Exposure to environmental pollutants during pregnancy may boost the risk of asthma in offspring for up to three consecutive generations, a study found.
The mouse study, “Transgenerational transmission of asthma risk after exposure to environmental particles during pregnancy,” appeared in the American Journal of Physiology – Lung Cellular and Molecular Physiology.
Researchers followed three generations of mice across three groups. Mothers in the first group were exposed to diesel exhaust particles during pregnancy, while pregnant mothers in the second were exposed to urban air particle concentrates. The third group consisted of healthy controls not exposed to any pollutants.
After comparing cells from the lungs of the first, second and third generations of offspring from the three groups, researchers found that all generations descended from mice exposed to diesel exhaust particles during pregnancy had much higher levels of eosinophils, a type of immune cell commonly found in the presence of allergies.

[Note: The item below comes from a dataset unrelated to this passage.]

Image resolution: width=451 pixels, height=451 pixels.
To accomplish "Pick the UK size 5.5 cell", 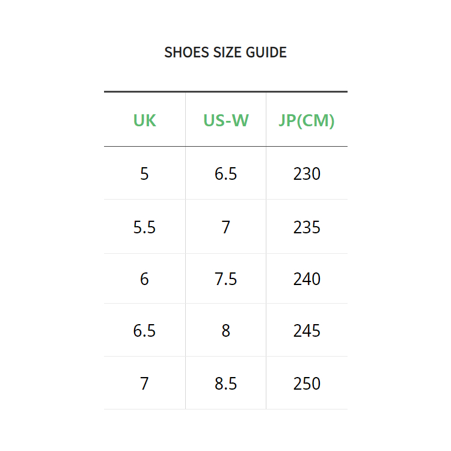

Moreover, third-generation offspring showed higher levels of interleukin proteins (namely IL-5 and IL-3), known to be involved in regulating the immune system, and also a marker of asthma risk. The more prominent results, however, were found among the first and second generations.
The team hypothesized that epigenetic mechanisms caused the transmission of these features across generations.
Epigenetics refers to the study of potentially heritable changes in gene activity that do not involve changes in the DNA sequence. These changes can be induced by external or environmental factors. Epigenetic changes are a natural occurrence, and they can also be influenced by age, lifestyle or disease.
DNA methylation is one type of epigenetic mechanism in which a chemical methyl group is added to the DNA molecule. Methylation can change the activity of genes.
Researchers found that exposure to environmental pollutants led to distinct DNA methylation changes in the three offspring generations, namely in immune cells called dendritic cells, which are known to play a key role in the development of asthma in early life.
These findings suggested that such DNA changes could be the cause for the increased risk of asthma to pass from generation to generation.
Environmental factors like air pollutants or cigarette smoking can influence epigenetic modifications, and may also be involved in skewing the immune system towards a particular type of feature associated with a higher susceptibility to asthma. They may also modulate the immune and inflammatory processes that affect treatment responsiveness.
The study may help doctors and researchers begin to recognize that asthma may not be merely an inflammatory disease but “to a large extent, an epigenetic disease,” Alexey Fedulov, its senior author, said in a press release. He noted that “this approach may allow entirely new therapeutic strategies.”